El rescate y la atención de sobrevivientes dejaron episodios personales impresos en la memoria colectiva: relatos de personas que estuvieron días bajo los escombros, historias de vecinos que, con riesgo extremo, retiraron losas para sacar a desconocidos, testimonios de médicos que dejaron a sus propios familiares para integrarse a brigadas, y el encuentro entre la desesperación y la solidaridad que iluminó la ciudad. Escritores y cronistas —entre ellos los compiladores de voces como Elena Poniatowska— documentaron ese coro de testimonios que, convertidos en memoria, reclamaron reconocimiento y justicia.

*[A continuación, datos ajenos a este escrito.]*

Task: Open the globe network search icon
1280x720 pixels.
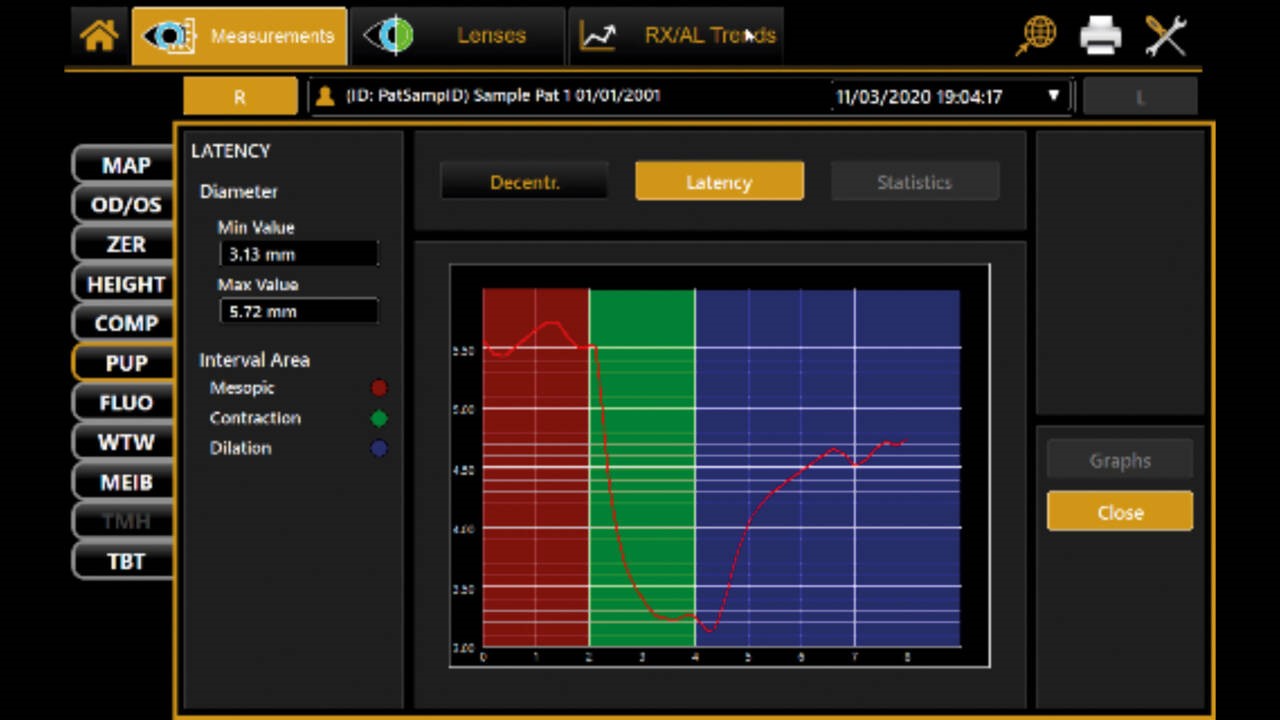Action: [x=1036, y=36]
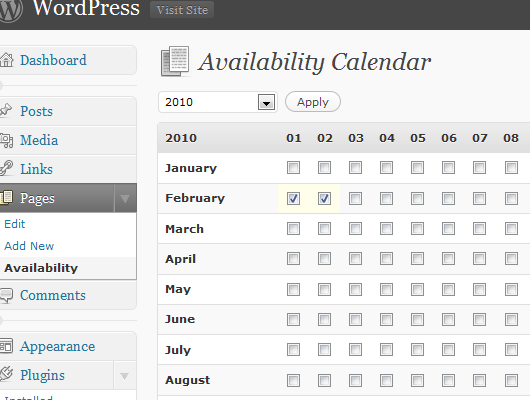Click the Media camera icon

pos(6,140)
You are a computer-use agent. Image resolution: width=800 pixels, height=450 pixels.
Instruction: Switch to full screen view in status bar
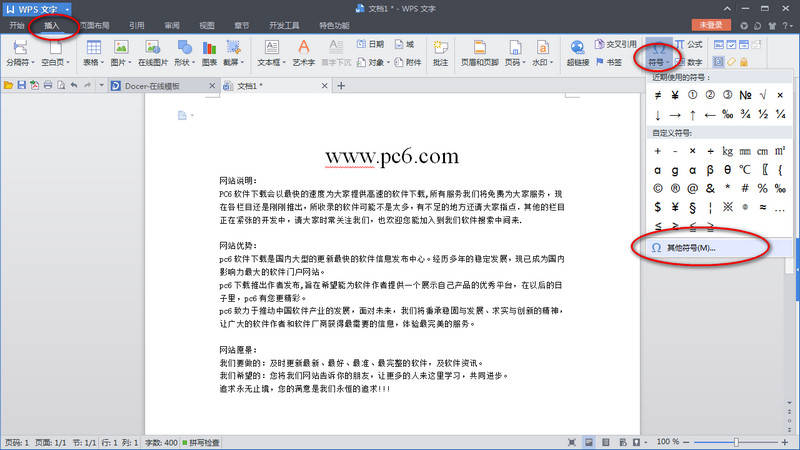[x=573, y=442]
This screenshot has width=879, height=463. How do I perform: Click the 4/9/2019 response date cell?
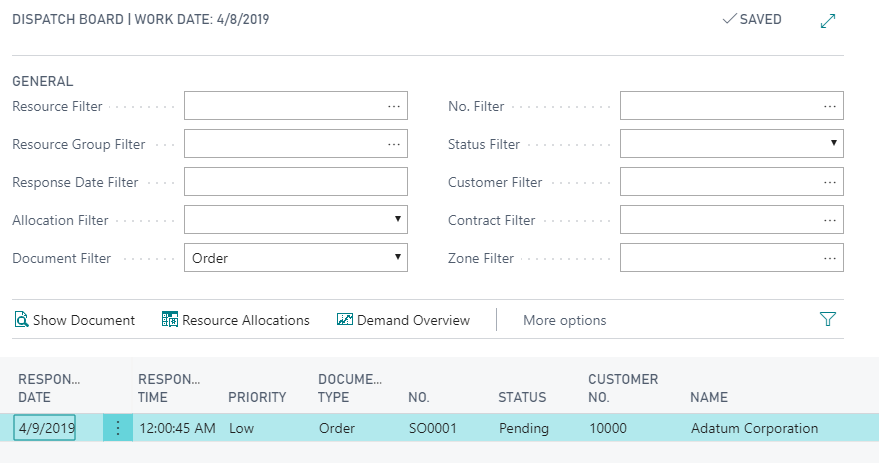pos(44,428)
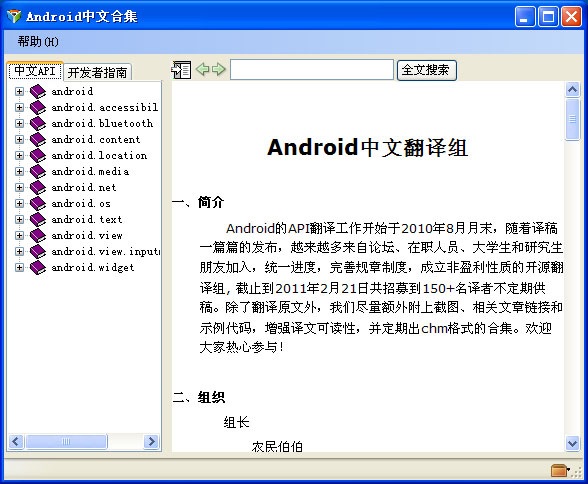Go back with the green left arrow
The height and width of the screenshot is (484, 588).
pos(202,69)

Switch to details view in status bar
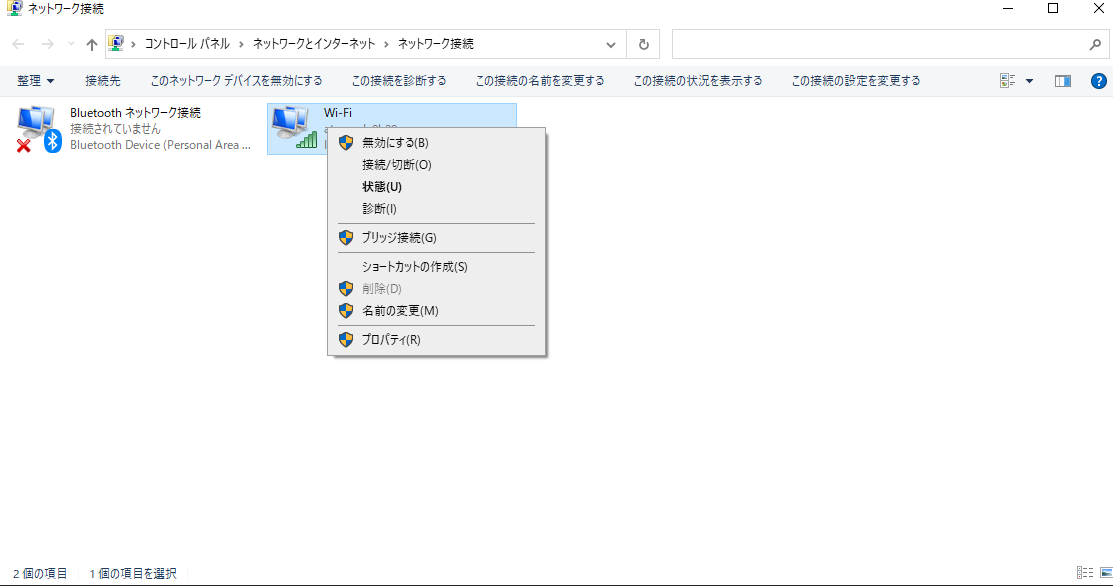point(1084,573)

Entre las imágenes más emblemáticas que dejó el sismo de 1985 está el surgimiento de los llamados Topos, un grupo de voluntarios que se organizó espontáneamente para ingresar en las zonas de derrumbe y rescatar personas atrapadas entre los escombros. Sin equipo especializado ni entrenamiento previo, estos hombres y mujeres se convirtieron en rescatistas improvisados, aprendiendo sobre la marcha técnicas de búsqueda, apuntalamiento y extracción. Su valentía y perseverancia permitieron salvar decenas de vidas en sitios como el Edificio Nuevo León, el Hospital Juárez y talleres de costura colapsados. Con el tiempo, este grupo se formalizó como el Brigada de Rescate Topos Tlatelolco, convirtiéndose en referencia internacional en operaciones de rescate urbano y llevando su experiencia a países afectados por desastres, desde Turquía hasta Haití.

Otro símbolo de esperanza en medio de la devastación fueron los llamados bebés milagro. Durante las tareas de rescate en el Hospital General de México y otras maternidades, brigadistas lograron encontrar con vida a varios recién nacidos que habían permanecido horas —e incluso días— bajo los escombros. Algunos sobrevivieron gracias a que sus incubadoras resistieron el impacto o a que quedaron en cavidades de aire formadas por el derrumbe. La imagen de rescatistas pasando de mano en mano a bebés cubiertos de polvo y envueltos en cobijas improvisadas se convirtió en una de las más potentes metáforas de la vida que se abre camino aun en el desastre. Estos rescates no solo levantaron el ánimo de una ciudad en duelo, sino que dieron nombre y rostro a la esperanza de reconstrucción.

Hoy, a décadas de distancia, las cicatrices físicas de algunos lugares han sido reemplazadas por parques, plazas o construcciones nuevas; otras huellas permanecen en la topografía urbana o en placas conmemorativas. Sin embargo, la lección perdura: recordar no es un acto estético, sino una obligación cívica. La conmemoración anual del 19 de septiembre —los simulacros nacionales, la revisión de protocolos hospitalarios, la fiscalización de obras y la exigencia de transparencia en registros de riesgo— es parte de esa memoria activa que busca transformar el dolor en políticas y responsabilidades concretas.

No olvidar 1985 obliga a sostener tres compromisos prácticos: primero, la exigencia de controles técnicos rigurosos en la construcción y mantenimiento de edificios, hospitales y escuelas; segundo, la capacitación continua de la sociedad y la institucionalidad para actuar en cadena cuando ocurra otro episodio —desde el ciudadano en su vecindario hasta la coordinación interinstitucional—; y tercero, la preservación de la memoria de quienes no regresaron, para que la estadística no sepulte rostros ni historias. El 19 de septiembre quedó inscrito en el cuerpo urbano y en la memoria colectiva de México. Recordarlo con precisión, detalle y respeto es la mejor garantía de que la ciudad no renuncie a proteger la vida cuando la tierra vuelva a moverse.